Think of something that makes you excited and happy, and fill in the blank: "_____ puts a beamish grin on my face."
Example: "Noticing that the windshield wipers are beating in rhythm to the song on the radio puts a beamish grin on my face."
Spend at least 20 seconds occupying your mind with the game and quote below. Then try the review questions. Don't go straight to the review now;let your working memory empty out first.
Playing With Words:
This month, we're reviewing recently featured words with some activities created with my favorite vocabulary software: Vocabulary Worksheet Factory, made by Schoolhouse Technologies. It's a simple, flexible program that lets you input word lists and definitions, then create customized, fun worksheets for review. We're starting off with very easy activities, then working our way toward harder reviews throughout the month.

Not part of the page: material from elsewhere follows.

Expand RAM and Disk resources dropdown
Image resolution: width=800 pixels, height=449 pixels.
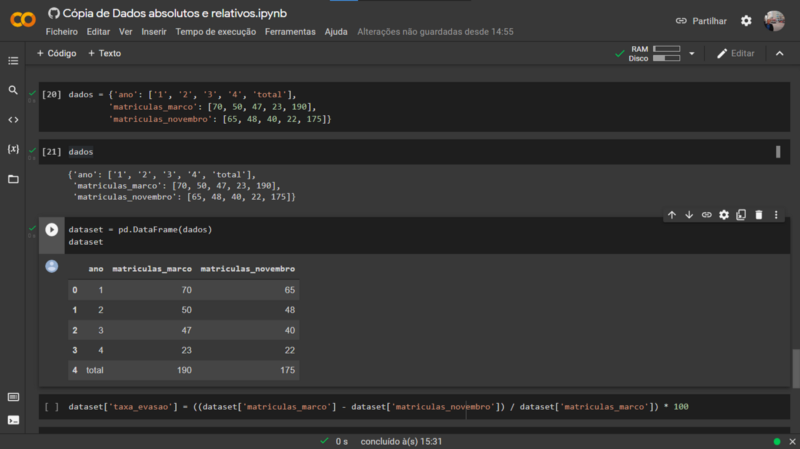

Neil Gaiman: “We will do an awful lot for stories – we will endure an awful lot for stories. And stories, in their turn – like some kind of symbiote – help us endure and make sense of our lives.”
1. The opposite of BEAMISH is
2. In a beamish mood, we _____.
A. slogged through the chores one by one
B. scrubbed and dusted in a zoned-out stupor
C. stood back to admire the perfectly clean rooms
Answers are below.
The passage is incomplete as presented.